El acuerdo también otorga a las corporaciones globales un tribunal internacional de abogados privados, fuera del sistema legal de cualquier nación, que puede ordenar compensaciones por la pérdida de ganancias esperadas como resultado de las regulaciones de un país, incluido el nuestro. Estos derechos extraordinarios para las corporaciones ponen a los gobiernos a la defensiva ante normas legítimas de salud pública o ambientales.
El acuerdo alentaría y recompensaría a las corporaciones estadounidenses por subcontratar aún más puestos de trabajo en el extranjero, y no hace nada para impedir que otros países manipulen sus monedas para impulsar sus exportaciones y socavar la competitividad de los productos fabricados en Estados Unidos.
El gobierno considera que el TPP es una parte clave de su estrategia para hacer de la participación estadounidense en la región Asia-Pacífico una prioridad.
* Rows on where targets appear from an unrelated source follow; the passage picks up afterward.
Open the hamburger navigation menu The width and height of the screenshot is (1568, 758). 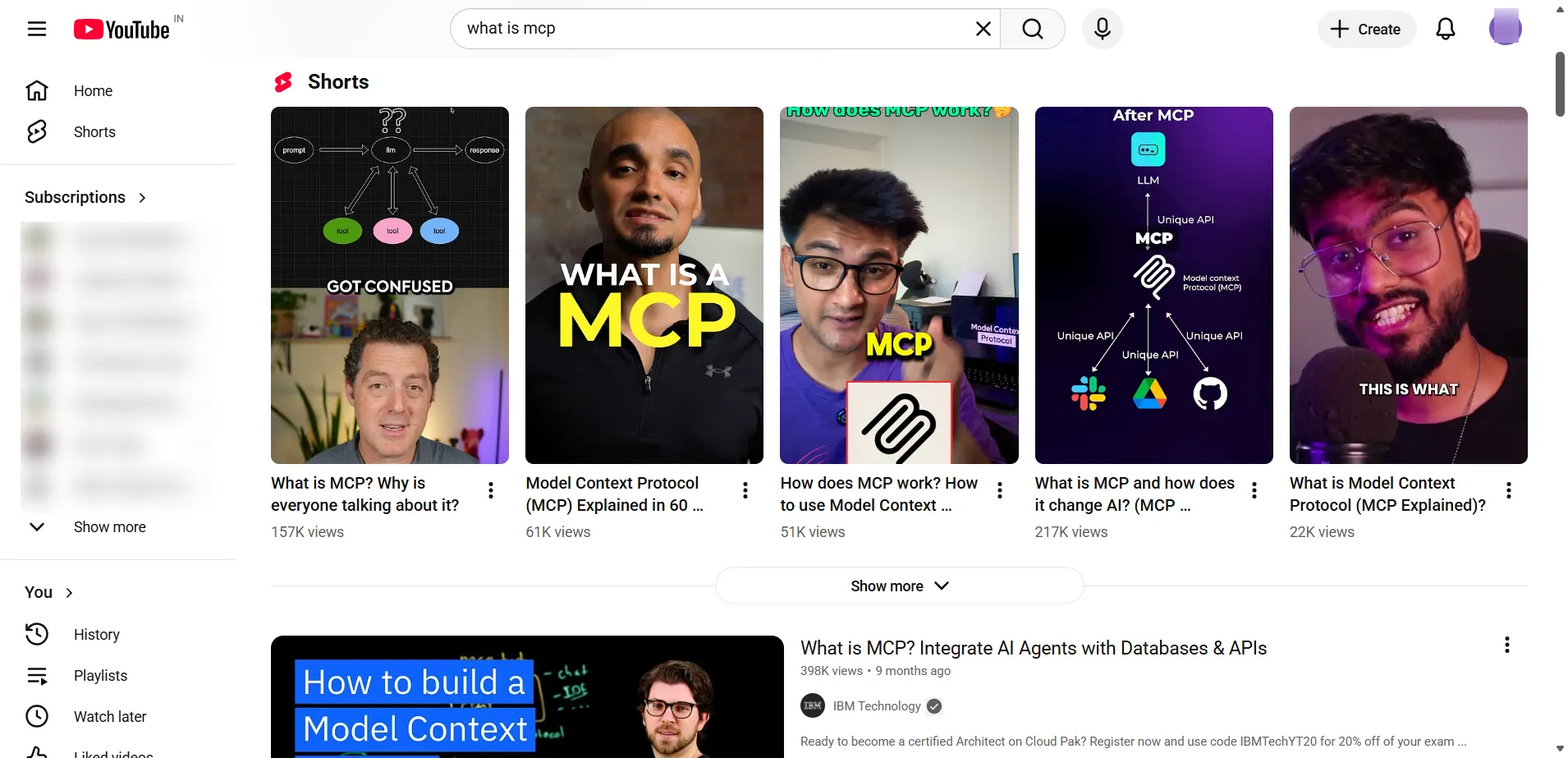[37, 28]
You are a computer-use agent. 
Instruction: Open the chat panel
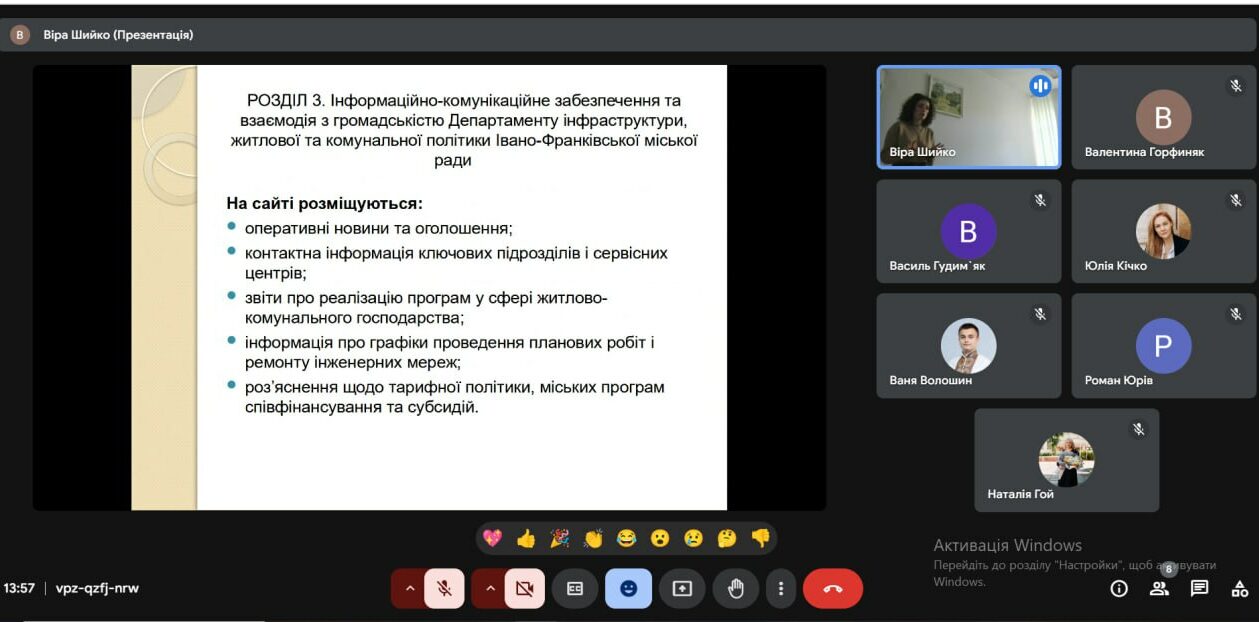1199,589
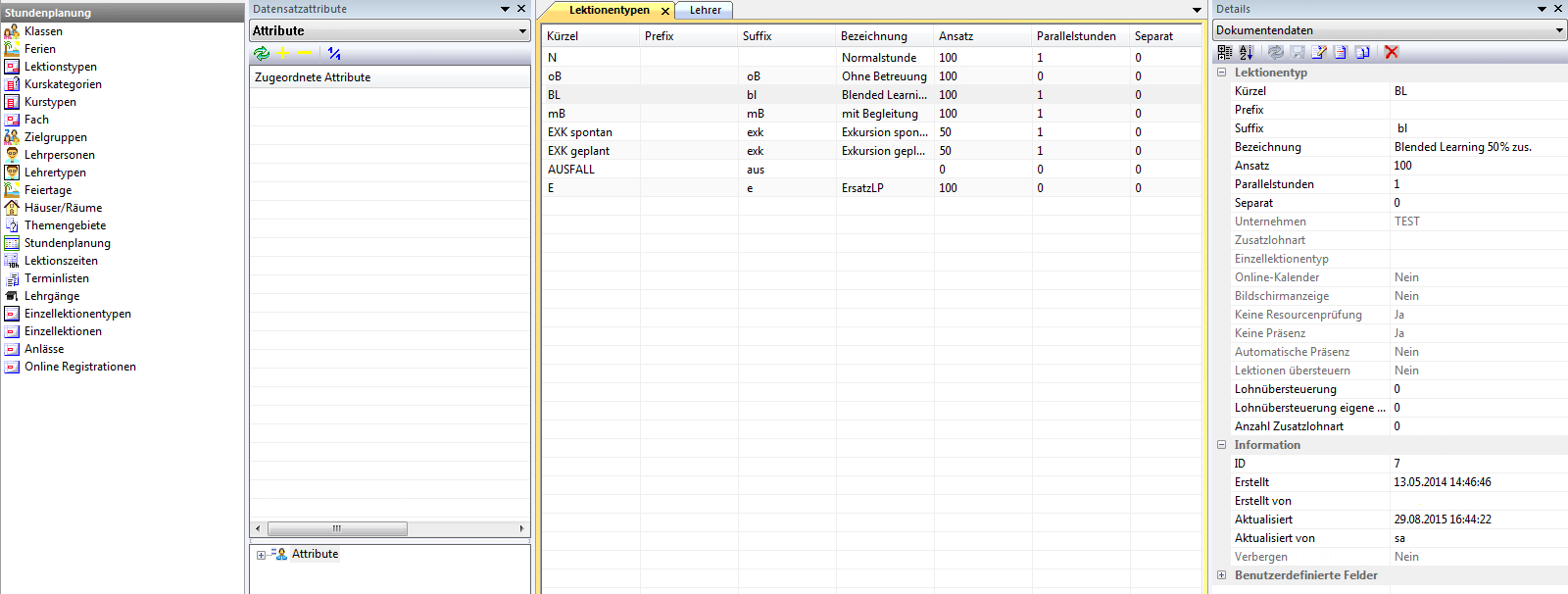This screenshot has width=1568, height=594.
Task: Collapse the Lektionentyp section
Action: click(x=1222, y=73)
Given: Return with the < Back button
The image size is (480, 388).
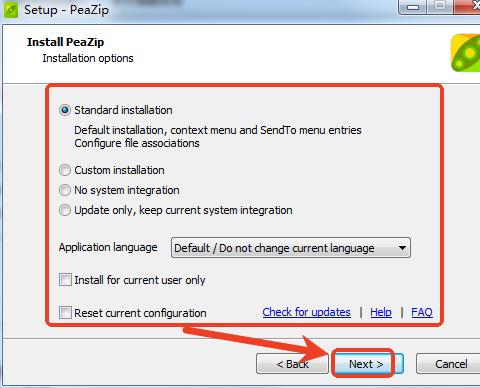Looking at the screenshot, I should 292,364.
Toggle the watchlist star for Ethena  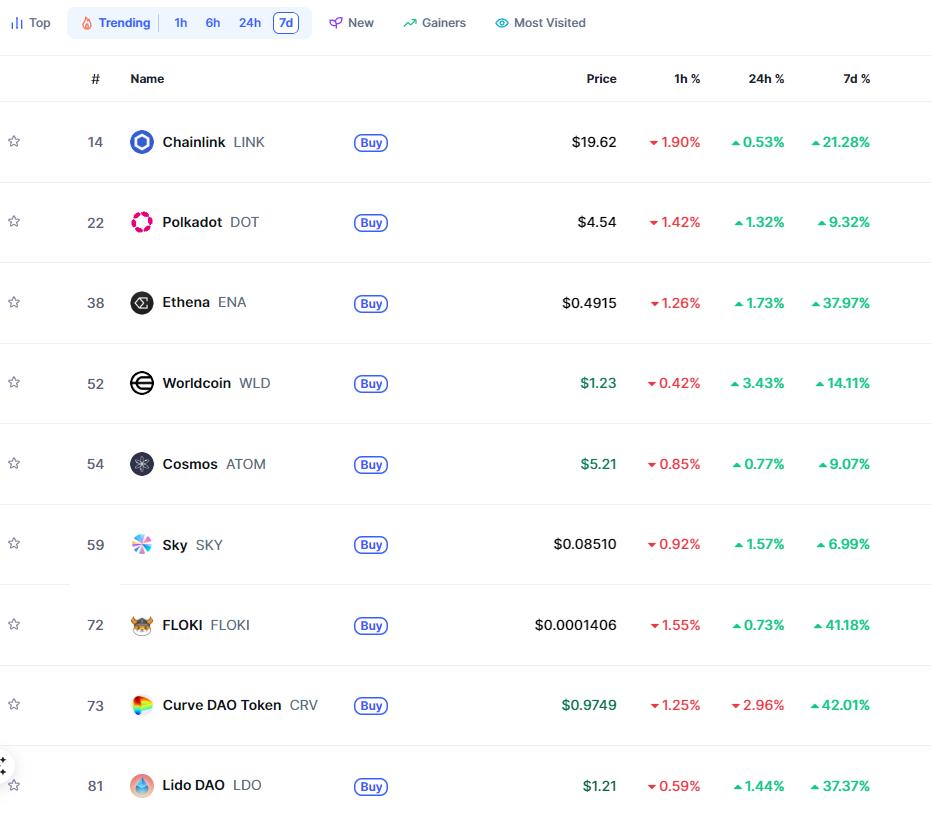point(14,302)
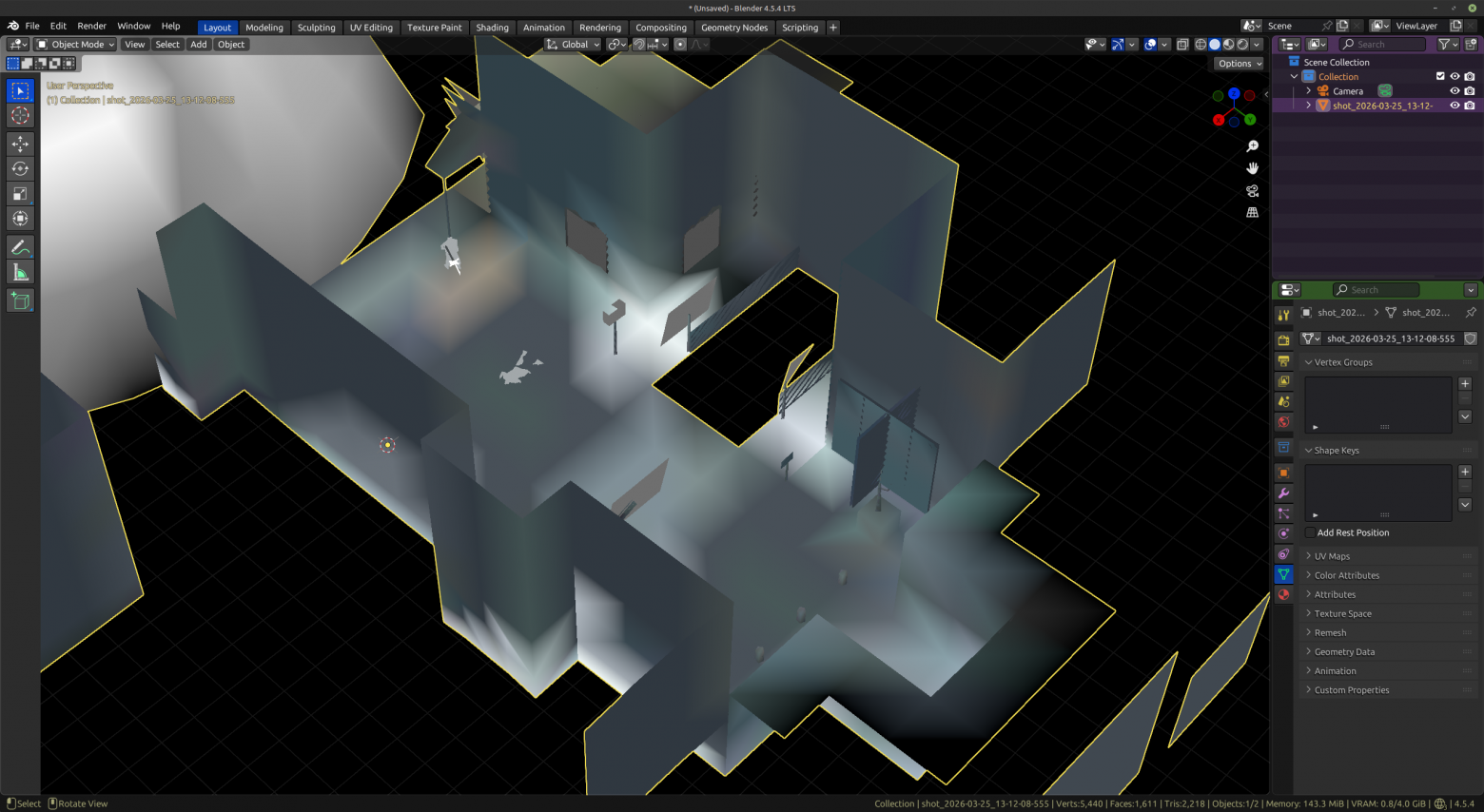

Cree que el TPP ayudará a contener el poder y la influencia de China, pero es probable que el pacto comercial haga que las grandes corporaciones estadounidenses globales sean aún más poderosas e influyentes. Los estrategas de la Casa Blanca creen que dichas corporaciones deben rendir cuentas al gobierno estadounidense. Se equivocan. A lo sumo, deben rendir cuentas a sus accionistas en todo el mundo.
En un momento en que las ganancias corporativas están en niveles récord y el salario medio real es más bajo que en cuatro décadas, la mayoría de los estadounidenses necesitan protección, no del comercio internacional, sino del poder político de las gigantescas corporaciones globales y de Wall Street.
Necesitamos acuerdos comerciales que aborden prácticas comerciales desleales como la manipulación monetaria, los subsidios extranjeros a las exportaciones, el acaparamiento de poder por parte de las corporaciones y la violación sistemática y flagrante de los derechos laborales reconocidos internacionalmente.
El Congreso debería debatir si el Acuerdo Transpacífico promueve los valores compartidos de democracia y prosperidad que defiende Estados Unidos y establece estándares elevados que deben seguir países como China, o si simplemente acelera la carrera global hacia el abismo.
Si se trata de esto último, el Congreso debería poder cambiarlo, no actuar como un sello de aprobación de acuerdos negociados en secreto. Puede empezar por no acelerar el Acuerdo Transpacífico.
Robert Reich fue secretario de Trabajo en la administración Clinton; Richard Trumka es presidente de la AFL-CIO.